*** Material for this exercise ***

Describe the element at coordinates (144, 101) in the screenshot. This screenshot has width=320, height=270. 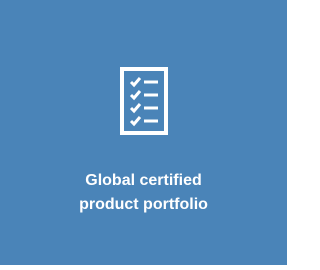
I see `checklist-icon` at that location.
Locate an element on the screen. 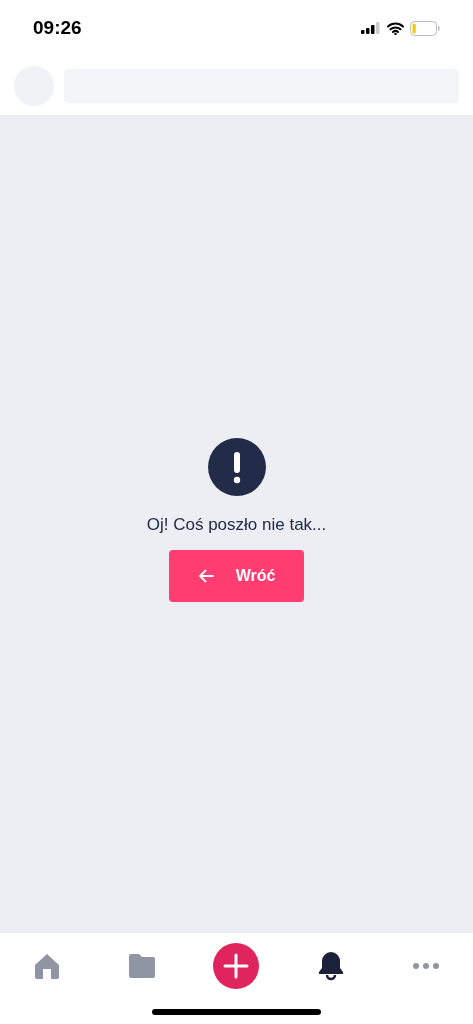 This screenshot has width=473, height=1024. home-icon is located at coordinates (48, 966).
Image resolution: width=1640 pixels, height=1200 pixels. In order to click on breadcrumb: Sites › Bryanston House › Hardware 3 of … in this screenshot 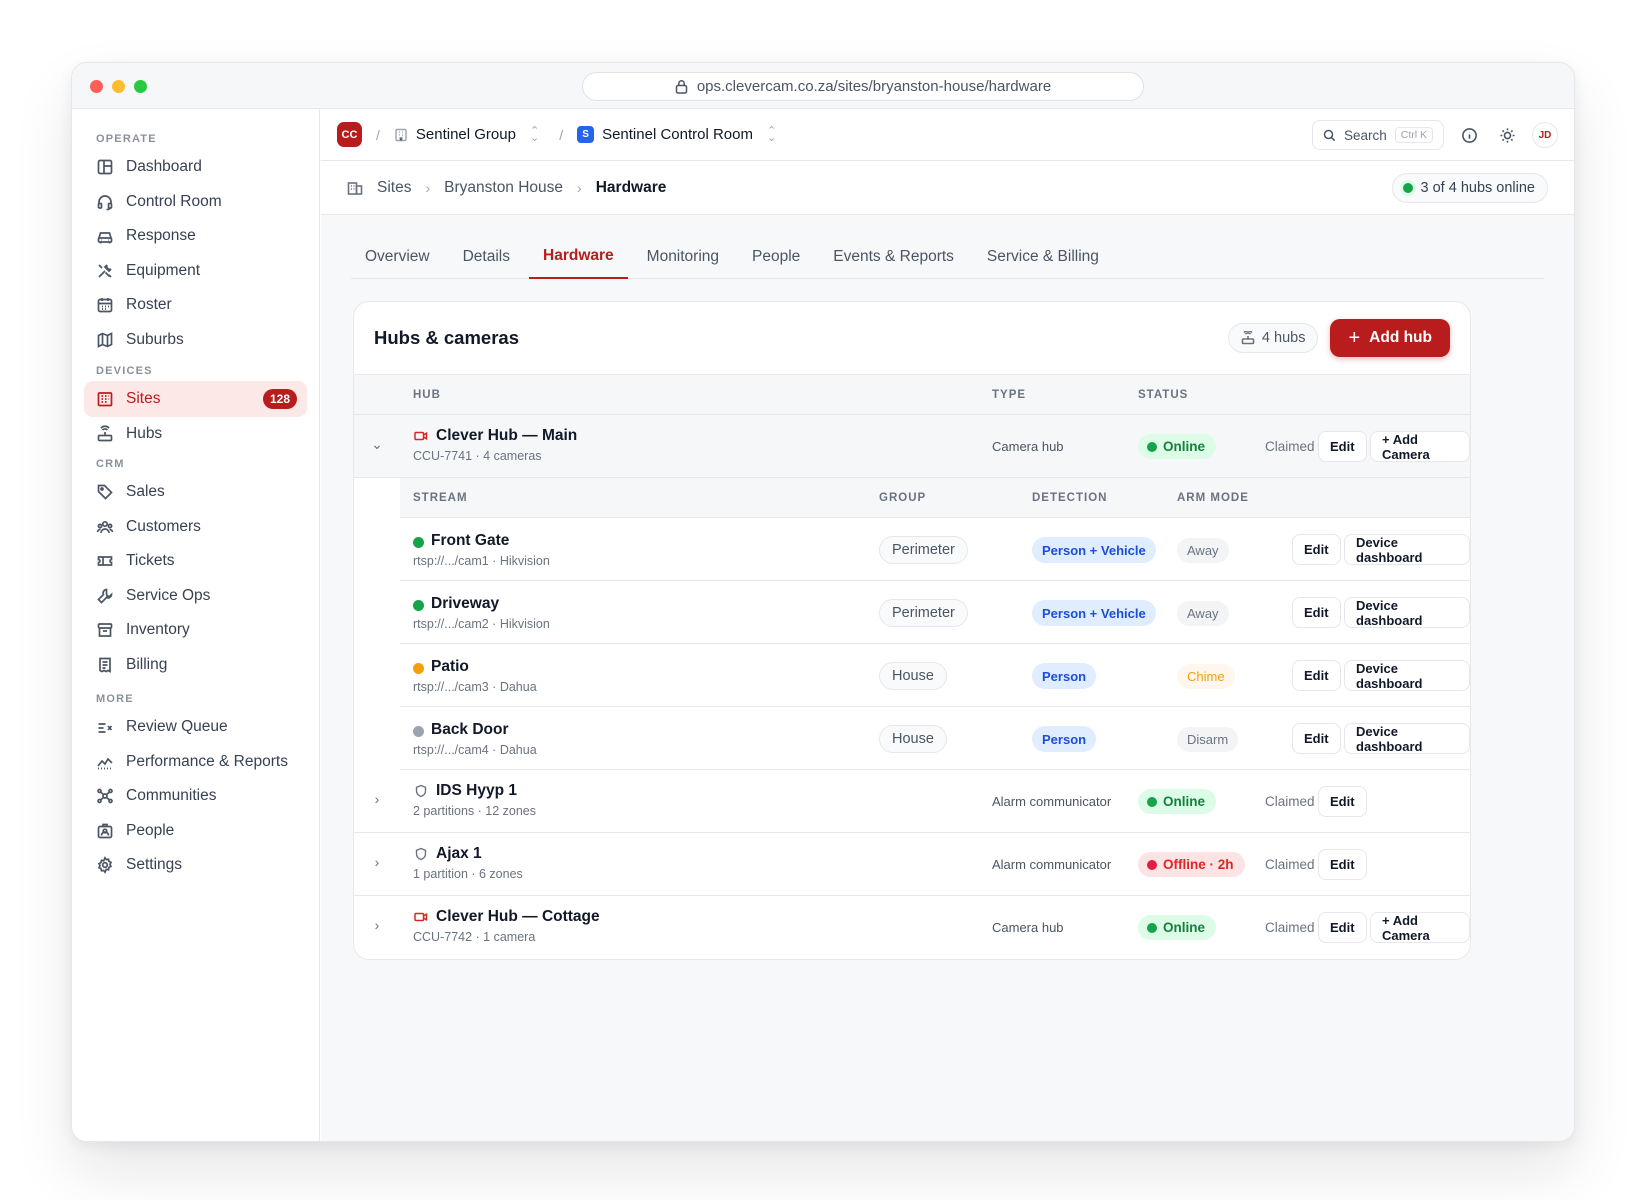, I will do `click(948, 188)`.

*** End of Material for this exercise ***
*** Material for this exercise ***

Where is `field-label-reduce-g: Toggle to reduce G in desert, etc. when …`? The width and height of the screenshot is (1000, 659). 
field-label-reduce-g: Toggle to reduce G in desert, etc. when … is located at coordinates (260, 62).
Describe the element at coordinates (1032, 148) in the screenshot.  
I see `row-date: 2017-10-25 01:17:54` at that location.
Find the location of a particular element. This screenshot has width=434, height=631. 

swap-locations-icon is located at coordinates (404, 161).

*** End of Material for this exercise ***

_Problem description_.
Print the lines between the line holding "is (1000, 659)." and the line holding "swap-locations-icon is located", inclusive, with no changes.

_Worked solution_.
Where is `field-label-reduce-g: Toggle to reduce G in desert, etc. when …`? The width and height of the screenshot is (1000, 659). 
field-label-reduce-g: Toggle to reduce G in desert, etc. when … is located at coordinates (260, 62).
Describe the element at coordinates (1032, 148) in the screenshot.  
I see `row-date: 2017-10-25 01:17:54` at that location.
Find the location of a particular element. This screenshot has width=434, height=631. 

swap-locations-icon is located at coordinates (404, 161).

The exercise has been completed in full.